For this mulligatawny soup think of a classic chicken, veggie, and rice soup flavored with a bit of curry, dotted with tender, tart apples.

This is a delicious addition to my soup repertoire, and heaven knows I need some newbies since winter/soup season lasts interminably long around these parts.

If you aren’t familiar with Mulligatawny soup, there are a million versions out there, but for our purposes here today, think of a classic chicken, veggie, and rice soup flavored with a bit of curry and dotted with tender, tart apples.

White bowl full of chicken and vegetable mulligatawny soup.

I know the combination may sound strange but this soup is unbelievably delicious.

Even my tentative don’t-put-fruit-in-my-main-dish husband was wowed over by the apples. They add a sweet, bright contrast to the hearty soup.
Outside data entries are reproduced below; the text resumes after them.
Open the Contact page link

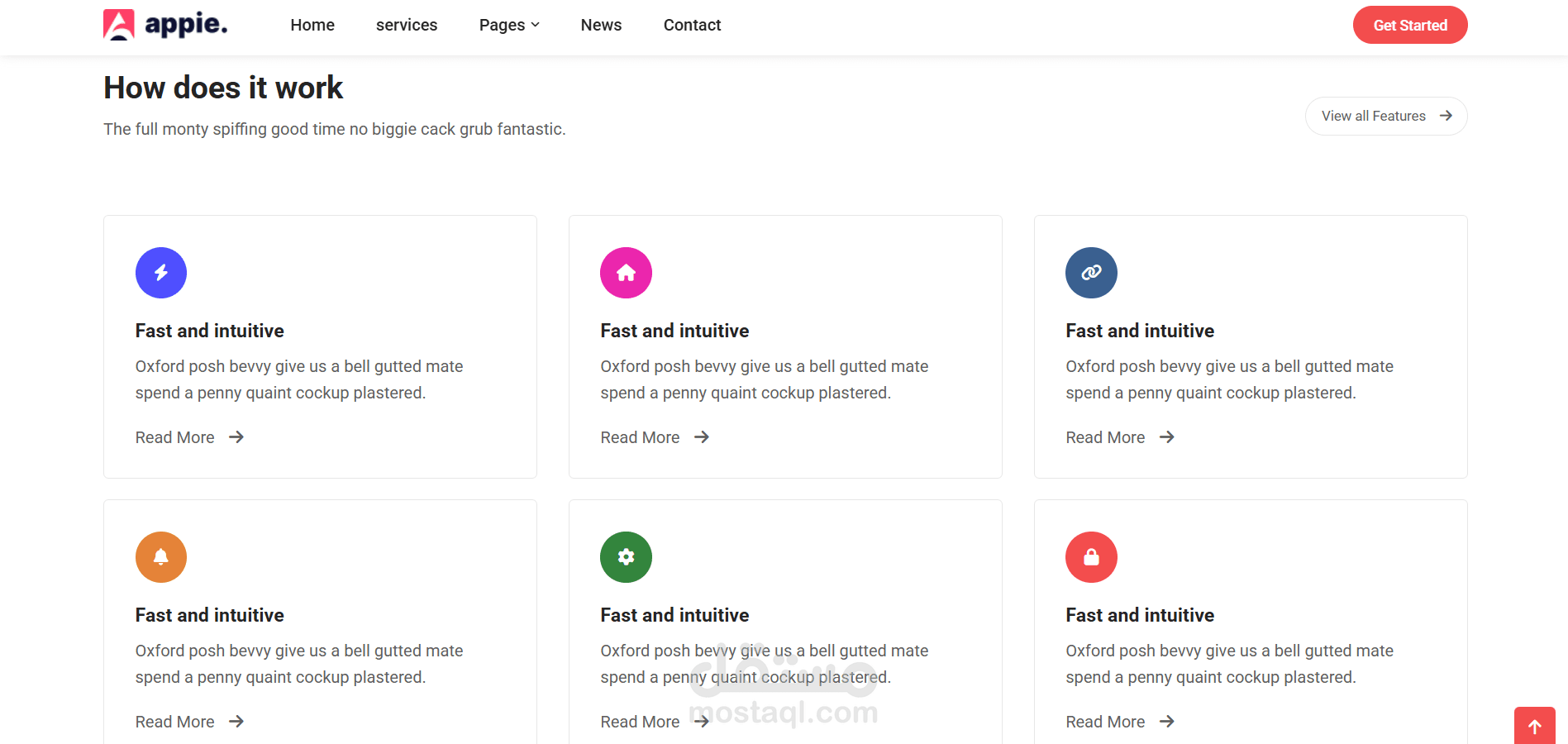692,25
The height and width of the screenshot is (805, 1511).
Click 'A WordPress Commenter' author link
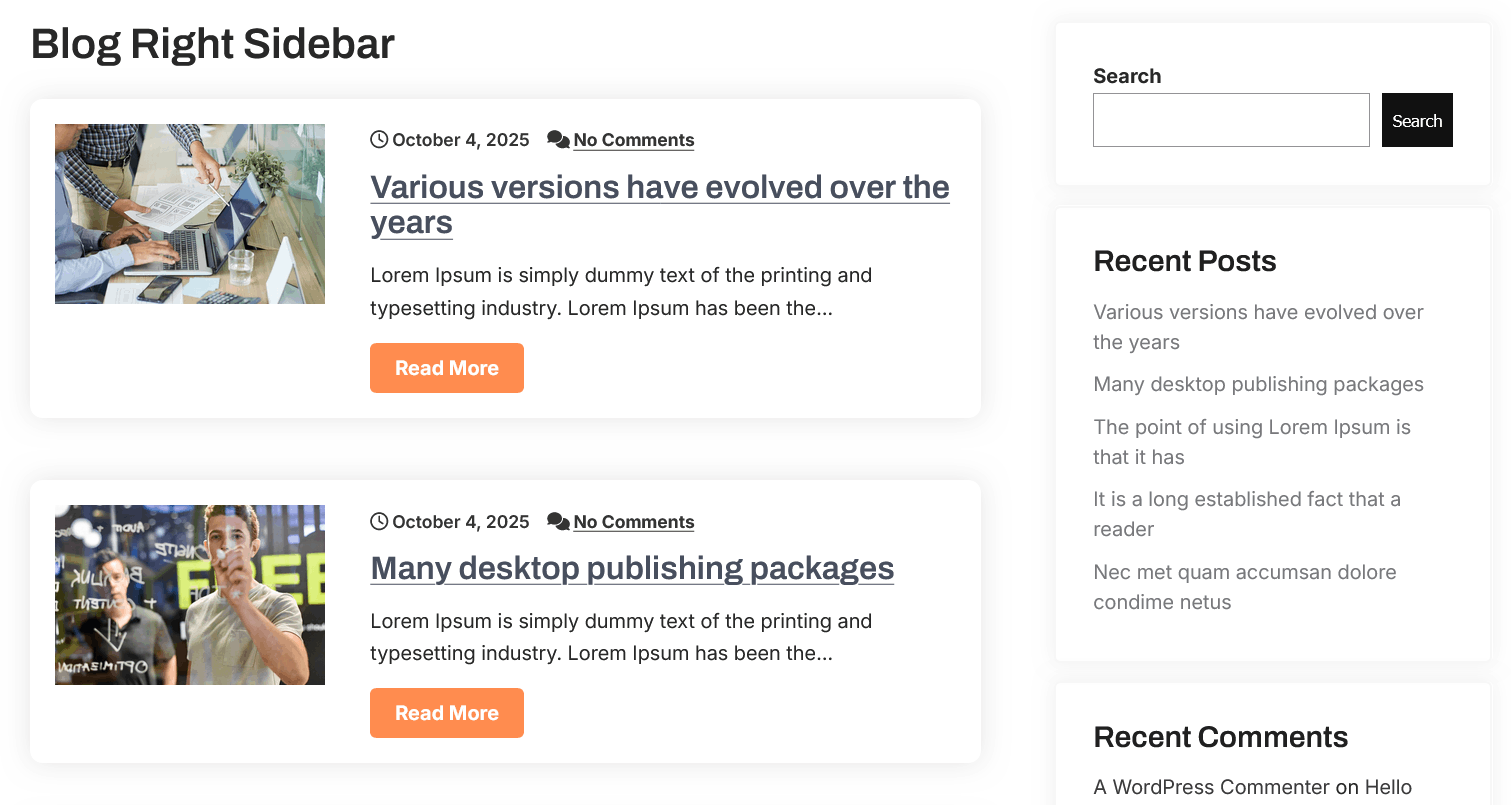(1211, 788)
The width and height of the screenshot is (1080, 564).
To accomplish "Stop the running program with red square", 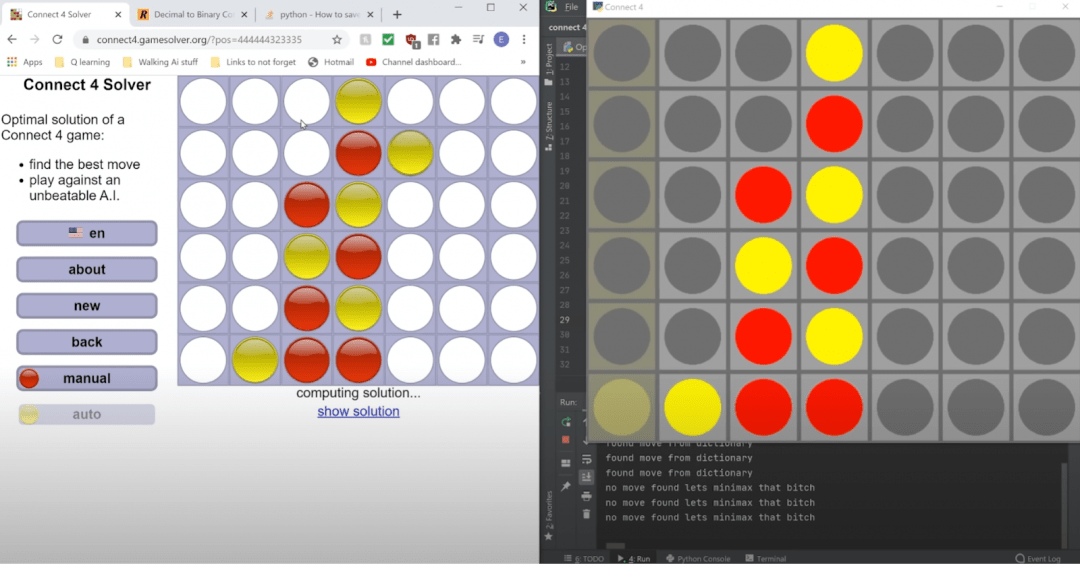I will click(566, 440).
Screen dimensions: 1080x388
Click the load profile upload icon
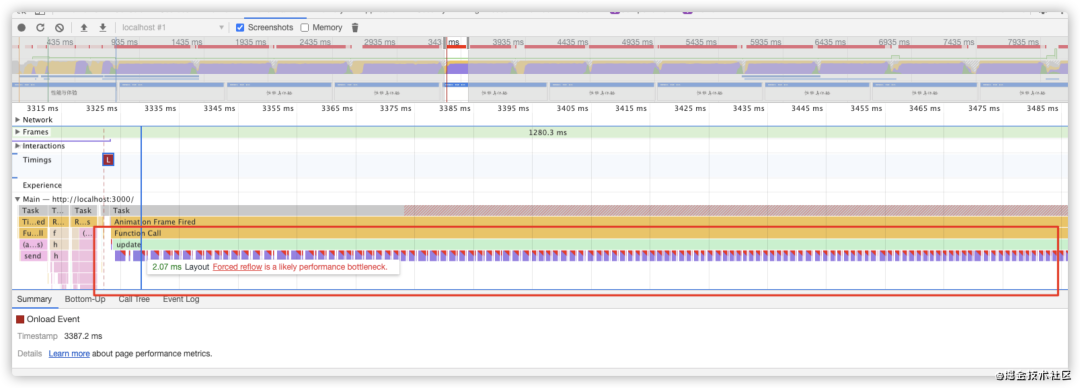[84, 28]
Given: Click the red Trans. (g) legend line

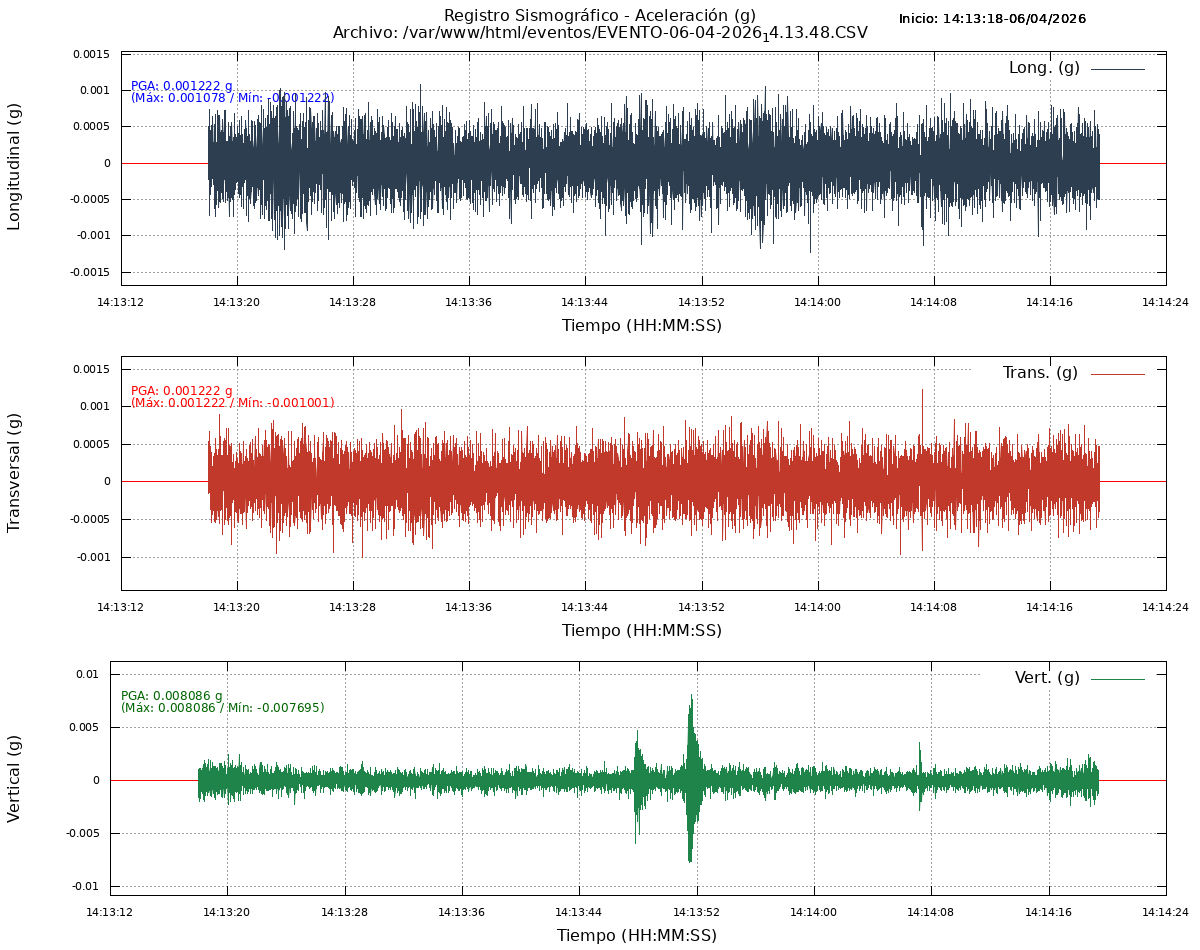Looking at the screenshot, I should pos(1117,374).
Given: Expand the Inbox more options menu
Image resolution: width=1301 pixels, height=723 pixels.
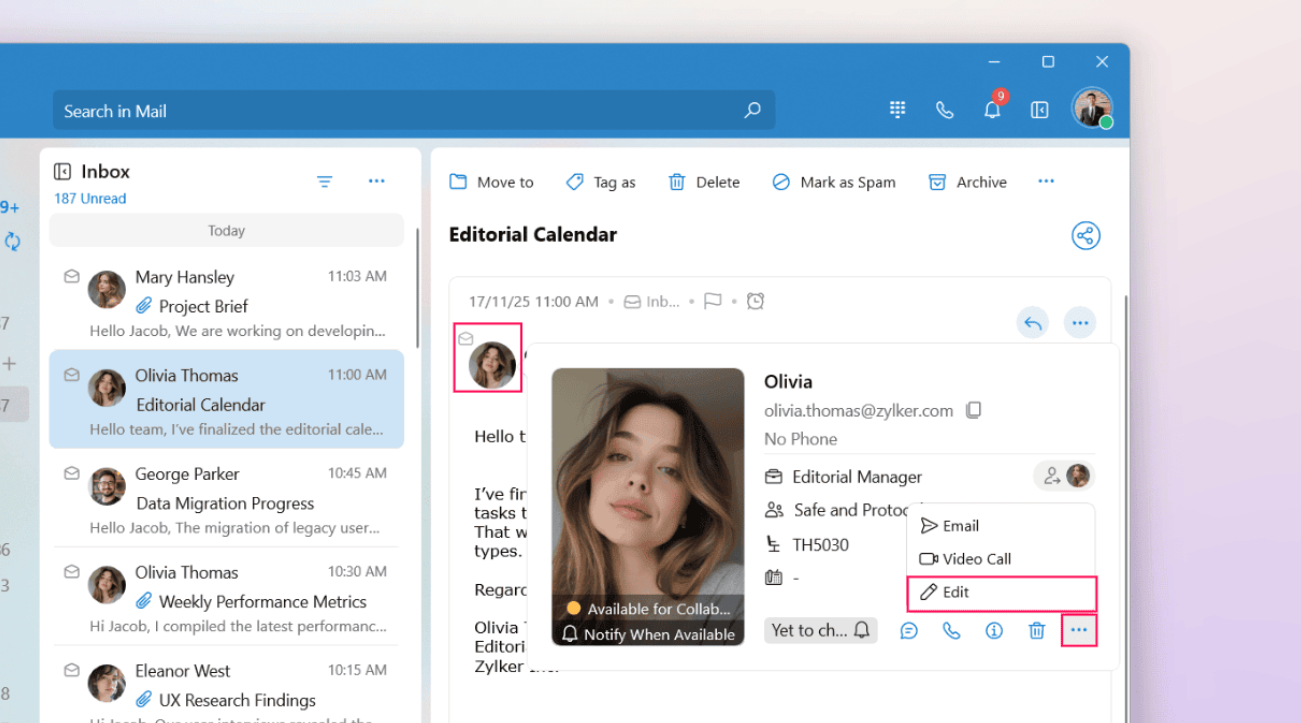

Thickened with a simple roux, the soup isn’t overly glumpy and sludgy – instead, thanks to the last-minute addition of cream, it becomes velvety, smooth and stays nice and soupy.

We had it for leftovers the next night and the flavors had developed into an even tastier concoction. The soup was a bit thicker the next day so instead of eating it with spoons, we scooped it up with saltine crackers and licked our fingers along the way.

That’s kind of how we roll around these parts.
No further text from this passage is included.